Performance Tuning

The SET statement can be used to override some cluster-wide configuration parameters for a specific request:

SET <IDENTIFIER> <STRING_LITERAL>

As parameter identifiers are qualified names (containing a '.') they have to be escaped using backticks (``). Note that changing query parameters will not affect query correctness but only impact performance characteristics, such as response time and throughput.

Parallelism Parameter

The system can execute each request using multiple cores on multiple machines (a.k.a., partitioned parallelism) in a cluster. A user can manually specify the maximum execution parallelism for a request to scale it up and down using the following parameter:

  • compiler.parallelism: the maximum number of CPU cores can be used to process a query.

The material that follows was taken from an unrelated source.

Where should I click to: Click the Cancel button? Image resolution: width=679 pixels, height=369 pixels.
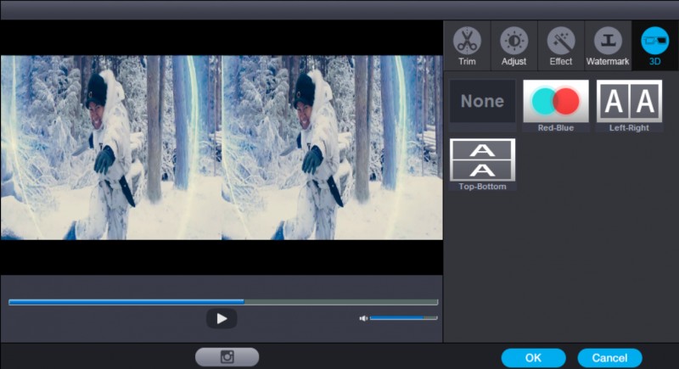coord(609,358)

There are three cases of the value p for compiler.parallelism:

    • p < 0 or p > the total number of cores in a cluster: the system will use all available cores in the cluster;

    • p = 0 (the default): the system will use the storage parallelism (the number of partitions of stored datasets) as the maximum parallelism for query processing;

    • all other cases: the system will use the user-specified number as the maximum number of CPU cores to use for executing the query.

Example
SET `compiler.parallelism` "16";

SELECT u.name AS uname, m.message AS message
FROM GleambookUsers u JOIN GleambookMessages m ON m.authorId = u.id;

Memory Parameters

In the system, each blocking runtime operator such as join, group-by and order-by works within a fixed memory budget, and can gracefully spill to disks if the memory budget is smaller than the amount of data they have to hold. A user can manually configure the memory budget of those operators within a query. The supported configurable memory parameters are:

  • compiler.groupmemory: the memory budget that each parallel group-by operator instance can use; 32MB is the default budget.

  • compiler.sortmemory: the memory budget that each parallel sort operator instance can use; 32MB is the default budget.

  • compiler.joinmemory: the memory budget that each parallel hash join operator instance can use; 32MB is the default budget.

For each memory budget value, you can use a 64-bit integer value with a 1024-based binary unit suffix (for example, B, KB, MB, GB). If there is no user-provided suffix, "B" is the default suffix. See the following examples.

Example
SET `compiler.groupmemory` "64MB";

SELECT msg.authorId, COUNT(*)
FROM GleambookMessages msg
GROUP BY msg.authorId;
Example
SET `compiler.sortmemory` "67108864";

SELECT VALUE user
FROM GleambookUsers AS user
ORDER BY ARRAY_LENGTH(user.friendIds) DESC;
Example
SET `compiler.joinmemory` "132000KB";

SELECT u.name AS uname, m.message AS message
FROM GleambookUsers u JOIN GleambookMessages m ON m.authorId = u.id;